In April 1992, Campbell joined the rock band Def Leppard, after the release of their Adrenalize album. He replaced Steve Clark, who died on 8 January 1991.

According to fellow guitarist Phil Collen, Campbell was able to lock right into the position very naturally by simply being himself. Campbell made his debut with the band by playing a show in a Dublin club. A week later, 20 April 1992, the band took the stage at the Freddie Mercury Tribute Concert, with Vivian as their new guitarist.

Despite treatment for Hodgkin's lymphoma, Campbell continued to tour with Def Leppard during summer 2013, and he and the rest of the band returned to the stage in summer 2014 as co-headliners with Kiss.

===Solo and other projects===
In 2005 Campbell released a solo album produced by Tor Hyams called Two Sides of If, which features cover versions of his favourite blues tunes and one original blues song. Terry Bozzio plays drums on the album. ZZ Top's Billy Gibbons guests on two songs, and Joan Osborne on one other song.

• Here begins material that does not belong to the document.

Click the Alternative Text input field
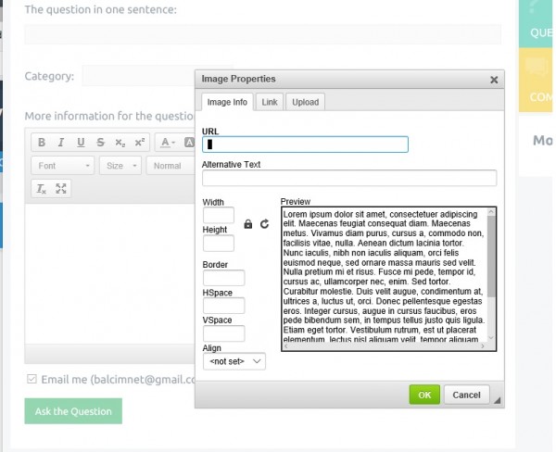[348, 179]
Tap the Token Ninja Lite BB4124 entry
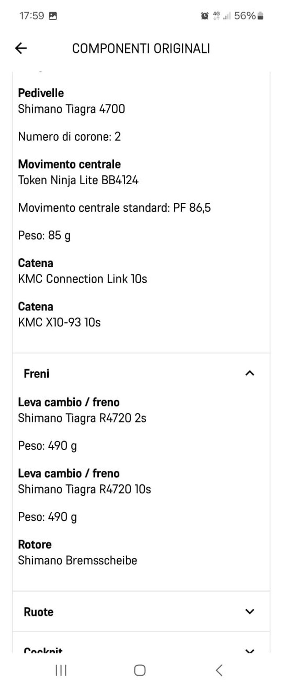Image resolution: width=282 pixels, height=688 pixels. tap(78, 180)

In mid-2010/early 2011, when Def Leppard was on hiatus, Campbell agreed to join Thin Lizzy, long his favorite band. After the tour, which he said inspired him to play more aggressively, he asked Jimmy Bain and Vinny Appice—both members of the original band Dio—to get together for a Dio tribute project that ultimately became the band Last in Line. With singer Andrew Freeman, they recorded the album Heavy Crown. Bain died before the album was released, and Campbell praised his creativity and his presence, adding that Bain deserved co-writing credits on more of the early Dio songs. Last in Line continued on, recruiting Phil Soussan to take over playing bass. The band released two more albums, II in 2019 and Jericho in 2023.

==Personal life==
Campbell currently lives in New Hampshire and has two daughters with ex-wife Julie Campbell. After divorcing, Campbell married his longtime girlfriend Caitlin Phaneuf on 4 July 2014. He also plays football regularly with Hollywood United F.C., a team composed mostly of celebrities and former professional football players.

On 10 June 2013, Campbell announced that he had Hodgkin's lymphoma. In November 2013 he claimed to be in partial remission, but in June 2014 he said the statement was premature. He had stem-cell therapy in late 2014, and by October 2015 he announced that while the cancer is still there he was doing much better using immunotherapy, undergoing treatment every three weeks with pembrolizumab. In 2023, he announced that the pembrolizumab was waning in effectiveness and chemotherapy had been added to his recent treatments.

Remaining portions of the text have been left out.